• Challenge:
Copy every one of the following rows verbatim, keeping each line unchanged and in its original order.

• Records to use:
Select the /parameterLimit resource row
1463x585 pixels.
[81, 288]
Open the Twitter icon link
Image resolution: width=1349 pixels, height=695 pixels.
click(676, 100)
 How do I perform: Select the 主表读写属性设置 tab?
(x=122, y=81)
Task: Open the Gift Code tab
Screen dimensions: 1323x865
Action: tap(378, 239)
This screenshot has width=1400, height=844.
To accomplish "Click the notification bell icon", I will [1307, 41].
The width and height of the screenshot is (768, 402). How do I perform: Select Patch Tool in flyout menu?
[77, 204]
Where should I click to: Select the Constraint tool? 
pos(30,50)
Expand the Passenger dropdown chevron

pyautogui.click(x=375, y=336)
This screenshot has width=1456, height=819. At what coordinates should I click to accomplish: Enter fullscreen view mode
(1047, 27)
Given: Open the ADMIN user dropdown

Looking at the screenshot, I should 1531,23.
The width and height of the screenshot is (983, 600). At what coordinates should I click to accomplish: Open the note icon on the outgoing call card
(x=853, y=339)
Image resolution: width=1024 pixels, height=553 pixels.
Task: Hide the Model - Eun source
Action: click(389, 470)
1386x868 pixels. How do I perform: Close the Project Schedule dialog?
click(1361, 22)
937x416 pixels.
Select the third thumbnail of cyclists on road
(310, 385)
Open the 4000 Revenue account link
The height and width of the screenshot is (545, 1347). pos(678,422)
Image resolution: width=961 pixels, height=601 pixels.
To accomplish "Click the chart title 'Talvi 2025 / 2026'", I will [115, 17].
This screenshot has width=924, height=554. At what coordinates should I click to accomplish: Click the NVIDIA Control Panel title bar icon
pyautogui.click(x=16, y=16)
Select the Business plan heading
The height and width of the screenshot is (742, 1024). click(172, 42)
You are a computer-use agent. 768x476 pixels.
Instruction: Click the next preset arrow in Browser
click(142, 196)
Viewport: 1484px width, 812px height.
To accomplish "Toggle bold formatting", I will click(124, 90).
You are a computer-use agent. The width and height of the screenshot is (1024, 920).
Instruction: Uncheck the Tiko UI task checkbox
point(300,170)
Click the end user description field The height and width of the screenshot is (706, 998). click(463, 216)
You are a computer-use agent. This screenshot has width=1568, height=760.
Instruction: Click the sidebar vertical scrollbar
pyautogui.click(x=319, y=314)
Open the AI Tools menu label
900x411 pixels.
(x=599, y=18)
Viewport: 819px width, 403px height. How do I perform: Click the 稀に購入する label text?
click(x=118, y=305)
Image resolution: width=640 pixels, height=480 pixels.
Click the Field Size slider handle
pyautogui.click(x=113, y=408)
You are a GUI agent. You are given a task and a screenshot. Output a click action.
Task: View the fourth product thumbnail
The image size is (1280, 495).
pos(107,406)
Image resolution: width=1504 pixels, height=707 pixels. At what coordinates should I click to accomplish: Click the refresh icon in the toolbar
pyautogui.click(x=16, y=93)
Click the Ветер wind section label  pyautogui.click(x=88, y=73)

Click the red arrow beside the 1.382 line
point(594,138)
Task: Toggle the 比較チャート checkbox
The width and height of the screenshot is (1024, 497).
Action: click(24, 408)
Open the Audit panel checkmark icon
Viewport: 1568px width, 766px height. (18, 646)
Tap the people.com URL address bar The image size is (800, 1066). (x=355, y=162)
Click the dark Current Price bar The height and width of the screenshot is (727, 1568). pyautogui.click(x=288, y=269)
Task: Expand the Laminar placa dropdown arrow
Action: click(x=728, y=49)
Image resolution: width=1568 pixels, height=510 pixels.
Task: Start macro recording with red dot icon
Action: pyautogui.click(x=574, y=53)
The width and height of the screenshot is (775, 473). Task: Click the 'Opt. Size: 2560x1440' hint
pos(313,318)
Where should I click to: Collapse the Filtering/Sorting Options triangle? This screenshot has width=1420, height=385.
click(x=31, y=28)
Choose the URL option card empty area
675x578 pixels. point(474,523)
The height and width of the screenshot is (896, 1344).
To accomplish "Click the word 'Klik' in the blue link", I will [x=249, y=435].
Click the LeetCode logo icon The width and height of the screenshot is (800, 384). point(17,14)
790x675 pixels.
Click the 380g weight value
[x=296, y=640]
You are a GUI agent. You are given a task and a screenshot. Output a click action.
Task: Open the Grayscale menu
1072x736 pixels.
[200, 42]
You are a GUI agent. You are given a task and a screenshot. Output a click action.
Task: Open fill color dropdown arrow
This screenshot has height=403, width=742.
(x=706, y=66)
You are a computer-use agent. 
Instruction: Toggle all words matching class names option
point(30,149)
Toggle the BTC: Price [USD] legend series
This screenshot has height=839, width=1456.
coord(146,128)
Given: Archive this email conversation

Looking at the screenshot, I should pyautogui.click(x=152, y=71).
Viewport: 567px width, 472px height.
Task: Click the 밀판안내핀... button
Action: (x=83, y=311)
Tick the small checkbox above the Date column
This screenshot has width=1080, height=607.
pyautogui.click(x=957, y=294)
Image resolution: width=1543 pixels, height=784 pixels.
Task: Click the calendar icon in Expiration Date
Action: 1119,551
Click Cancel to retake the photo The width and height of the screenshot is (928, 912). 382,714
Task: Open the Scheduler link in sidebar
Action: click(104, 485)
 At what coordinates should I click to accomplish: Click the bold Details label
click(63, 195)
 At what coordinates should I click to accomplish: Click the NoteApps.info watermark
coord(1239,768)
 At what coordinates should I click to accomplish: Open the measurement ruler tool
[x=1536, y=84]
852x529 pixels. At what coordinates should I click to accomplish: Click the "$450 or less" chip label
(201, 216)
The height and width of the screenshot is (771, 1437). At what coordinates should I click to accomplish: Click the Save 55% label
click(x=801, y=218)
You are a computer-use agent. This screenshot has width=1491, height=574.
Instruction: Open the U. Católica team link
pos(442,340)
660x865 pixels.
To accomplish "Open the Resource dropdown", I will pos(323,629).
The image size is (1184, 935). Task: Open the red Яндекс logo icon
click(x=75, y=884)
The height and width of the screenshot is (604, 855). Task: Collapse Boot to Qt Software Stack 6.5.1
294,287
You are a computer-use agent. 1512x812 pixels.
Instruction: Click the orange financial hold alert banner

• Output below:
Select the /parameterLimit resource row
1463x585 pixels.
[81, 288]
Open the Twitter icon link
Image resolution: width=1349 pixels, height=695 pixels.
click(676, 100)
 How do I perform: Select the 主表读写属性设置 tab?
(x=122, y=81)
Task: Open the Gift Code tab
Screen dimensions: 1323x865
Action: tap(378, 239)
This screenshot has width=1400, height=844.
To accomplish "Click the notification bell icon", I will [1307, 41].
The width and height of the screenshot is (768, 402). How do I perform: Select Patch Tool in flyout menu?
[77, 204]
Where should I click to: Select the Constraint tool? 
pos(30,50)
Expand the Passenger dropdown chevron

pyautogui.click(x=375, y=336)
This screenshot has width=1456, height=819. At what coordinates should I click to accomplish: Enter fullscreen view mode
(1047, 27)
Given: Open the ADMIN user dropdown

Looking at the screenshot, I should 1531,23.
The width and height of the screenshot is (983, 600). At what coordinates should I click to accomplish: Open the note icon on the outgoing call card
(x=853, y=339)
Image resolution: width=1024 pixels, height=553 pixels.
Task: Hide the Model - Eun source
Action: click(389, 470)
1386x868 pixels. How do I perform: Close the Project Schedule dialog?
click(1361, 22)
937x416 pixels.
Select the third thumbnail of cyclists on road
(310, 385)
Open the 4000 Revenue account link
The height and width of the screenshot is (545, 1347). pos(678,422)
Image resolution: width=961 pixels, height=601 pixels.
To accomplish "Click the chart title 'Talvi 2025 / 2026'", I will [115, 17].
This screenshot has width=924, height=554. At what coordinates should I click to accomplish: Click the NVIDIA Control Panel title bar icon
pyautogui.click(x=16, y=16)
Select the Business plan heading
The height and width of the screenshot is (742, 1024). click(172, 42)
You are a computer-use agent. 768x476 pixels.
Instruction: Click the next preset arrow in Browser
click(142, 196)
Viewport: 1484px width, 812px height.
To accomplish "Toggle bold formatting", I will click(124, 90).
You are a computer-use agent. The width and height of the screenshot is (1024, 920).
Instruction: Uncheck the Tiko UI task checkbox
point(300,170)
Click the end user description field The height and width of the screenshot is (706, 998). click(463, 216)
You are a computer-use agent. This screenshot has width=1568, height=760.
Instruction: Click the sidebar vertical scrollbar
pyautogui.click(x=319, y=314)
Open the AI Tools menu label
900x411 pixels.
(x=599, y=18)
Viewport: 819px width, 403px height. How do I perform: Click the 稀に購入する label text?
click(x=118, y=305)
Image resolution: width=640 pixels, height=480 pixels.
Click the Field Size slider handle
pyautogui.click(x=113, y=408)
You are a GUI agent. You are given a task and a screenshot. Output a click action.
Task: View the fourth product thumbnail
The image size is (1280, 495).
pos(107,406)
Image resolution: width=1504 pixels, height=707 pixels. At what coordinates should I click to accomplish: Click the refresh icon in the toolbar
pyautogui.click(x=16, y=93)
Click the Ветер wind section label  pyautogui.click(x=88, y=73)

Click the red arrow beside the 1.382 line
point(594,138)
Task: Toggle the 比較チャート checkbox
The width and height of the screenshot is (1024, 497).
Action: click(24, 408)
Open the Audit panel checkmark icon
Viewport: 1568px width, 766px height. (18, 646)
Tap the people.com URL address bar The image size is (800, 1066). (x=355, y=162)
Click the dark Current Price bar The height and width of the screenshot is (727, 1568). pyautogui.click(x=288, y=269)
Task: Expand the Laminar placa dropdown arrow
Action: click(x=728, y=49)
Image resolution: width=1568 pixels, height=510 pixels.
Task: Start macro recording with red dot icon
Action: pyautogui.click(x=574, y=53)
The width and height of the screenshot is (775, 473). Task: Click the 'Opt. Size: 2560x1440' hint
pos(313,318)
Where should I click to: Collapse the Filtering/Sorting Options triangle? This screenshot has width=1420, height=385.
click(x=31, y=28)
Choose the URL option card empty area
675x578 pixels. point(474,523)
The height and width of the screenshot is (896, 1344).
To accomplish "Click the word 'Klik' in the blue link", I will [x=249, y=435].
Click the LeetCode logo icon The width and height of the screenshot is (800, 384). point(17,14)
790x675 pixels.
Click the 380g weight value
[x=296, y=640]
You are a GUI agent. You are given a task and a screenshot. Output a click action.
Task: Open the Grayscale menu
1072x736 pixels.
[200, 42]
You are a GUI agent. You are given a task and a screenshot. Output a click action.
Task: Open fill color dropdown arrow
This screenshot has height=403, width=742.
(x=706, y=66)
You are a computer-use agent. 
Instruction: Toggle all words matching class names option
point(30,149)
Toggle the BTC: Price [USD] legend series
This screenshot has height=839, width=1456.
coord(146,128)
Given: Archive this email conversation

Looking at the screenshot, I should pyautogui.click(x=152, y=71).
Viewport: 567px width, 472px height.
Task: Click the 밀판안내핀... button
Action: (x=83, y=311)
Tick the small checkbox above the Date column
This screenshot has width=1080, height=607.
pyautogui.click(x=957, y=294)
Image resolution: width=1543 pixels, height=784 pixels.
Task: Click the calendar icon in Expiration Date
Action: 1119,551
Click Cancel to retake the photo The width and height of the screenshot is (928, 912). 382,714
Task: Open the Scheduler link in sidebar
Action: click(104, 485)
 At what coordinates should I click to accomplish: Click the bold Details label
click(63, 195)
 At what coordinates should I click to accomplish: Click the NoteApps.info watermark
coord(1239,768)
 At what coordinates should I click to accomplish: Open the measurement ruler tool
[x=1536, y=84]
852x529 pixels. At what coordinates should I click to accomplish: Click the "$450 or less" chip label
(201, 216)
The height and width of the screenshot is (771, 1437). At what coordinates should I click to accomplish: Click the Save 55% label
click(x=801, y=218)
You are a computer-use agent. This screenshot has width=1491, height=574.
Instruction: Open the U. Católica team link
pos(442,340)
660x865 pixels.
To accomplish "Open the Resource dropdown", I will pos(323,629).
The image size is (1184, 935). Task: Open the red Яндекс logo icon
click(x=75, y=884)
The height and width of the screenshot is (604, 855). Task: Collapse Boot to Qt Software Stack 6.5.1
294,287
You are a computer-use agent. 1512x812 pixels.
Instruction: Click the orange financial hold alert banner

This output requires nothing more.